- **EXERCISE AIM**
Only some lines are wanted. Transcribe, exactly, the lines below from the line with "Task: Open 條款及細則 in the footer" up to and including the line with "Screen dimensions: 431x196".

(Saved entries)

|---|

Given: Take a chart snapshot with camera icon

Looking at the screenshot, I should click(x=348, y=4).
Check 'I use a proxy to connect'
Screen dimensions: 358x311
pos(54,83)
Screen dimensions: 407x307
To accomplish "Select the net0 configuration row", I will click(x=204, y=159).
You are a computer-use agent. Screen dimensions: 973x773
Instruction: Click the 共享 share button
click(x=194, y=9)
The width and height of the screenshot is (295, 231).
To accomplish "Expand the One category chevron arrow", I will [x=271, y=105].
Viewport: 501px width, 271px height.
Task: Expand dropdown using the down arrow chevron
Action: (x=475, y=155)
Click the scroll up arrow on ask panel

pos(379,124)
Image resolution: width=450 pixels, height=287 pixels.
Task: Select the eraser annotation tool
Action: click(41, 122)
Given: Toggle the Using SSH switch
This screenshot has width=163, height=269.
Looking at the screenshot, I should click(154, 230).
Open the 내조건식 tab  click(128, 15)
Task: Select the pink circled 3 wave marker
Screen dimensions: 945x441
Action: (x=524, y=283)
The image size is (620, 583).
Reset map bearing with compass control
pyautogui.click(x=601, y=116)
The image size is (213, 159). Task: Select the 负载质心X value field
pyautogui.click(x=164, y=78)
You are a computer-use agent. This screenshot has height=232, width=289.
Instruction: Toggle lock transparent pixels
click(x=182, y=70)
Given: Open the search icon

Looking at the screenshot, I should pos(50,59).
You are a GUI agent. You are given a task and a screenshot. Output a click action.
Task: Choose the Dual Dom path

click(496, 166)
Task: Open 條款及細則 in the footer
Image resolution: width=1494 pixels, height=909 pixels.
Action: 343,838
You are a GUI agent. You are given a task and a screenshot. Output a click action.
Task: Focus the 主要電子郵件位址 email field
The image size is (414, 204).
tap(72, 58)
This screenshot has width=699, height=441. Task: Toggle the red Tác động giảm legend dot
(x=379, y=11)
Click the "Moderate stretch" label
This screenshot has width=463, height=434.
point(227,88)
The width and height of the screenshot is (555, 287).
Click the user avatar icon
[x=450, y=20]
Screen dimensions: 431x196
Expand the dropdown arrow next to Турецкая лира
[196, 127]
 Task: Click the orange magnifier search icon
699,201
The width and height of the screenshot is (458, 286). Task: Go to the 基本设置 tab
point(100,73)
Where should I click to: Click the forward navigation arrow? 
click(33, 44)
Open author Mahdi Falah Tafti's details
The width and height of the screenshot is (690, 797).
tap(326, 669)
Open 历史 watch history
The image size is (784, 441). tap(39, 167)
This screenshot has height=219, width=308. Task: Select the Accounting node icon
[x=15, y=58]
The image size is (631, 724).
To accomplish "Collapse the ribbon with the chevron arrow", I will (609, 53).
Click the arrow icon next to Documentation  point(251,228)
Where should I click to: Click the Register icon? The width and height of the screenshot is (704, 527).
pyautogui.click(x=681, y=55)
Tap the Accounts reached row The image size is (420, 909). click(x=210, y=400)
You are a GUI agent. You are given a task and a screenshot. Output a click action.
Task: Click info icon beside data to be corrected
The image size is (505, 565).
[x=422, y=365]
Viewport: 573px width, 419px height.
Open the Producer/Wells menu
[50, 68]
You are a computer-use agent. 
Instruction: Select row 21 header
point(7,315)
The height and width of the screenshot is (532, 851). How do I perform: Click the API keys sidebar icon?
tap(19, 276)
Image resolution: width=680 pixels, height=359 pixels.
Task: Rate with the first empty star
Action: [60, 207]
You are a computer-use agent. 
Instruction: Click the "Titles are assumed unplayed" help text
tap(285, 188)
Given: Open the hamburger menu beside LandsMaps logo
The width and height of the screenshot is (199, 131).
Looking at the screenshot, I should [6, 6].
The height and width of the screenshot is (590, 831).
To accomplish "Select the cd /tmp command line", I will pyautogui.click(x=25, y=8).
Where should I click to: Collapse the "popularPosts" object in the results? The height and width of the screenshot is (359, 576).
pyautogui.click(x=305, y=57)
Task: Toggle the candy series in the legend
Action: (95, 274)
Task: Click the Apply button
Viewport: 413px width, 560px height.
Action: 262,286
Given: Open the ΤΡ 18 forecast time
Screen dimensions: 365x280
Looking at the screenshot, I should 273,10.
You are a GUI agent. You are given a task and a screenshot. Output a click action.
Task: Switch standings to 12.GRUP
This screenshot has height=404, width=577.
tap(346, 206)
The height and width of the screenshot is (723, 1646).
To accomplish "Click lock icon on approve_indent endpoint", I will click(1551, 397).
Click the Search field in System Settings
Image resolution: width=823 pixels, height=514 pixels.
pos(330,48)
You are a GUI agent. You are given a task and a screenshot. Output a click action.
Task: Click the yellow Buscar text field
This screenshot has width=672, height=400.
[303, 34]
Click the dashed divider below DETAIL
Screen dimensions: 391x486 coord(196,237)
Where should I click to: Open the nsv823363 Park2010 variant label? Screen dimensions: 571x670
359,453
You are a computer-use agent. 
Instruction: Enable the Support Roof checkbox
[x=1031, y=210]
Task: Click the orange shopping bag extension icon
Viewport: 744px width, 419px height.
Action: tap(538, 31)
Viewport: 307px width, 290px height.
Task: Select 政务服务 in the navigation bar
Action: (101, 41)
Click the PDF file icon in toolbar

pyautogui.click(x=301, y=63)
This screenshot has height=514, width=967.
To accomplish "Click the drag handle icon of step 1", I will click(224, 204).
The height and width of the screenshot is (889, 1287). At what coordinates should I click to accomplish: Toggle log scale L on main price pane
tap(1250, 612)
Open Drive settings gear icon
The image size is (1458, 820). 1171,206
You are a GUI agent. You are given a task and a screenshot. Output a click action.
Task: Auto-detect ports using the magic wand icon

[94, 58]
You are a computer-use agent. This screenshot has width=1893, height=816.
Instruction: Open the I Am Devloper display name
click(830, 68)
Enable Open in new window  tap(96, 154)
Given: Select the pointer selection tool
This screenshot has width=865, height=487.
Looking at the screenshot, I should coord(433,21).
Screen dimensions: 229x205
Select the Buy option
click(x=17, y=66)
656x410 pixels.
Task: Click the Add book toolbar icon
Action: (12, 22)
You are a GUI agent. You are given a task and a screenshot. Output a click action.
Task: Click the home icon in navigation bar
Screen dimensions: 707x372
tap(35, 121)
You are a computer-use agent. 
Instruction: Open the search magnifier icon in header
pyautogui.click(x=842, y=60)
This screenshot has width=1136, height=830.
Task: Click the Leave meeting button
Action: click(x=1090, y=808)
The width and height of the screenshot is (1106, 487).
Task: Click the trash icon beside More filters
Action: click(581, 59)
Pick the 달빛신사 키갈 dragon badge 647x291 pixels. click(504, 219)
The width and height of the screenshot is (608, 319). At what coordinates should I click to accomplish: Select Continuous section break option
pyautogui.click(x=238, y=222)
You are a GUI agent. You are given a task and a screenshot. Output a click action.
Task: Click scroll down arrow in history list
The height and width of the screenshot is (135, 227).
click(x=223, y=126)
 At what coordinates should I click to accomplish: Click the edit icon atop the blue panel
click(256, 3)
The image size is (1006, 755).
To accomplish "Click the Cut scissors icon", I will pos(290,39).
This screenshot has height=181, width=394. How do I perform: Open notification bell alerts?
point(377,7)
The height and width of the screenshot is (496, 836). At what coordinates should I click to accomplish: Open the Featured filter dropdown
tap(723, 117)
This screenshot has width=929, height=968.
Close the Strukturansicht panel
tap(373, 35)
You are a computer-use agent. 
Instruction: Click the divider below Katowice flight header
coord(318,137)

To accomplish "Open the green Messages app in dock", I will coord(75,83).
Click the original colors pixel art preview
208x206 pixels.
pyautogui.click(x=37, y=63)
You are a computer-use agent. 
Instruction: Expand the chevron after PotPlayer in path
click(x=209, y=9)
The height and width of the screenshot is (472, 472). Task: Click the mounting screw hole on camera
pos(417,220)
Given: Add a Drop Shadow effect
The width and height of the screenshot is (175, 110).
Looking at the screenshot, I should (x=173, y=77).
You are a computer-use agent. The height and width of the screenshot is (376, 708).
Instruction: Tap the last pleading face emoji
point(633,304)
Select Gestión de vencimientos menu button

|---|

- **SOLVED PROBLEM**
Task: Open 條款及細則 in the footer
Image resolution: width=1494 pixels, height=909 pixels.
Action: 343,838
You are a GUI agent. You are given a task and a screenshot. Output a click action.
Task: Focus the 主要電子郵件位址 email field
The image size is (414, 204).
tap(72, 58)
This screenshot has width=699, height=441. Task: Toggle the red Tác động giảm legend dot
(x=379, y=11)
Click the "Moderate stretch" label
This screenshot has width=463, height=434.
point(227,88)
The width and height of the screenshot is (555, 287).
Click the user avatar icon
[x=450, y=20]
Screen dimensions: 431x196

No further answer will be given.